Maranhão inaugura primeira escola integral em território quilombola

Unidade em Oitiua marca marco histórico na educação integral e profissionalizante, unindo tecnologia aos saberes tradicionais

O Governo do Maranhão entregou, nesta semana, a primeira escola de tempo integral em território quilombola da história do estado. O novo polo do Instituto Estadual de Educação, Ciência e Tecnologia do Maranhão (IEMA) foi inaugurado no povoado Oitiua, em Alcântara, consolidando a estratégia de interiorização do ensino técnico e profissionalizante. A unidade se junta a outras 24 entregues na gestão do governador Carlos Brandão, totalizando agora 58 centros de ensino que buscam levar oportunidades a regiões historicamente invisibilizadas.

A estrutura do IEMA Quilombola de Oitiua conta com salas climatizadas e laboratórios modernos de física, química e biologia. Durante a inauguração, o governador também anunciou a construção de uma quadra poliesportiva para complementar o complexo.

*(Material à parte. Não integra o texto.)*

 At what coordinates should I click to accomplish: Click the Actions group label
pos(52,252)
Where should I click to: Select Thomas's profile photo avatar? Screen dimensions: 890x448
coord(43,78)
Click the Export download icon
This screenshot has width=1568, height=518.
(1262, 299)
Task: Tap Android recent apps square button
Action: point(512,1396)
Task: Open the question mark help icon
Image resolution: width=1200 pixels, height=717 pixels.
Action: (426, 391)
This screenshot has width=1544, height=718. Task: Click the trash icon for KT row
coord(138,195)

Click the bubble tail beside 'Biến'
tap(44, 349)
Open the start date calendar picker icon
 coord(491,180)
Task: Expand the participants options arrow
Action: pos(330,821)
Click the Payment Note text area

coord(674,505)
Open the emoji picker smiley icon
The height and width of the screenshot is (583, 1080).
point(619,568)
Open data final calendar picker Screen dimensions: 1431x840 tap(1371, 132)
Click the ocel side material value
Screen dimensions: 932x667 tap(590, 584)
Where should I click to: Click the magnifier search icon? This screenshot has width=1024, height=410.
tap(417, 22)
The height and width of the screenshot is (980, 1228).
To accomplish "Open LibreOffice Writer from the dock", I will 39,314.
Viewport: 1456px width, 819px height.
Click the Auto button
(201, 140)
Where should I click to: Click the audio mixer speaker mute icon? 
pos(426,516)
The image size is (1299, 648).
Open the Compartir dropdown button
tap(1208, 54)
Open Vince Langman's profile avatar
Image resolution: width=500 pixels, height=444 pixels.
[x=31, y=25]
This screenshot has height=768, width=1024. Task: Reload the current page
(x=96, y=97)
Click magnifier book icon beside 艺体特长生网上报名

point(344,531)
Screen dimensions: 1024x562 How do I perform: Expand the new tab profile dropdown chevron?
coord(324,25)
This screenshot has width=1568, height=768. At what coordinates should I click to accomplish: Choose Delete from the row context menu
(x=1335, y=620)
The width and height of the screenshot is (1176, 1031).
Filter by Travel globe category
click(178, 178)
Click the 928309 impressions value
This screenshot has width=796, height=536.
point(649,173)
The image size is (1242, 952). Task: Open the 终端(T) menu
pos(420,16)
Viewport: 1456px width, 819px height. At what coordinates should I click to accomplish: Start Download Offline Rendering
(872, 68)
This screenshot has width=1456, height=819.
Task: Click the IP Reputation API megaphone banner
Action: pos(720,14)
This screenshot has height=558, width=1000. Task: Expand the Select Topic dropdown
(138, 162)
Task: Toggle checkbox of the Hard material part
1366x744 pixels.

A proposta pedagógica da unidade foi desenhada para respeitar e integrar o contexto local, unindo o rigor científico e técnico à valorização da cultura e dos conhecimentos tradicionais da comunidade quilombola, oferecendo aos jovens a chance de qualificação sem que precisem deixar suas raízes.

Avanço nos indicadores e expansão de matrículas

A rede IEMA vive um momento de expansão acelerada, com o número de estudantes saltando de 14 mil para uma projeção de 25 mil matriculados. Atualmente, o instituto oferece 49 cursos técnicos distribuídos em 11 eixos tecnológicos. Esses investimentos refletem diretamente nos indicadores educacionais do estado: o Maranhão alcançou seu maior IDEB da história (4,5) e registrou a menor taxa de evasão escolar já documentada, de apenas 0,31%.

Para a diretora-geral do IEMA, Cricielle Muniz, o investimento em Oitiua é uma ferramenta de reparação histórica e inclusão social. O entusiasmo é compartilhado pelos alunos, como Ester Cantanhede, que já planeja cursar Agroecologia na nova unidade.

A chegada do ensino técnico em tempo integral ao litoral continental é vista pela comunidade como um divisor de águas, garantindo que a juventude local tenha acesso ao mercado de trabalho e ao desenvolvimento sustentável da região através da educação.